How This Guide Was Developed
The 1st edition of Health Literacy Online (2010) synthesized lessons learned from ODPHP’s original research with more than 700 web users and the small but growing body of literature on the web experiences of users with limited literacy skills. The guide was built on the principles of web usability described in the Research-Based Web Design and Usability Guidelines developed by HHS in partnership with the General Services Administration (GSA).
Although many of the original recommendations in the guide hold true today, much of the technology and related best practices have evolved. That’s why we decided to release a 2nd edition of Health Literacy Online.
The Latest Edition of Health Literacy Online
To update the guide, we reviewed the growing body of literature related to literacy, health literacy, user-centered design, and usability. Using information in articles and resources published after 2008, we’ve updated the recommendations to reflect emerging technologies, a deeper understanding of the cognitive processing of adults with limited literacy skills, and more (see section 1).

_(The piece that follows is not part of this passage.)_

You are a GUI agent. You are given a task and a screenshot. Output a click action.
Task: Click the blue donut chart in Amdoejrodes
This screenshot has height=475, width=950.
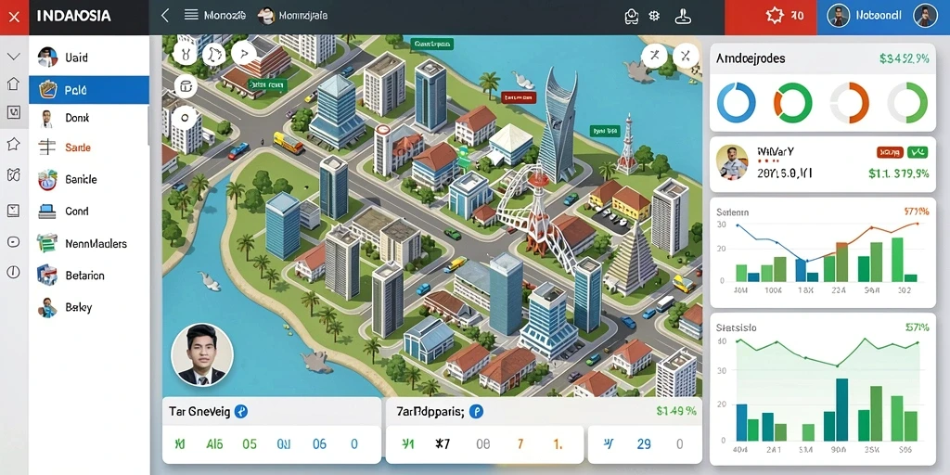point(736,102)
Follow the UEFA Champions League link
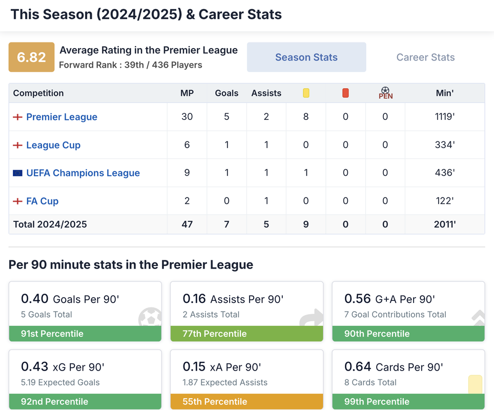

Specifically, we’ve included new information about:
- Mobile usability, navigation, search, and responsive design
- Limited-literacy users’ behaviors online
- How to conduct research with users with limited literacy skills
We’ve also incorporated new findings from ODPHP usability testing with more than 70 users with limited literacy skills. Research that informed the 2nd edition of Health Literacy Online includes:
- A tree-testing study of healthfinder.gov to evaluate information architecture
- A baseline mobile usability test of healthfinder.gov’s responsive template
- Additional usability tests to evaluate and iterate small design changes and new tools on healthfinder.gov
Finally, we’ve engaged a team of experts (see appendix A) to contribute additional insights on best practices in the field. Reviewers were selected based on their expertise in literacy and health literacy, health communication, plain language, usability, and conducting user research with users with limited literacy skills. Each reviewer provided feedback on content, organization, and examples throughout the guide.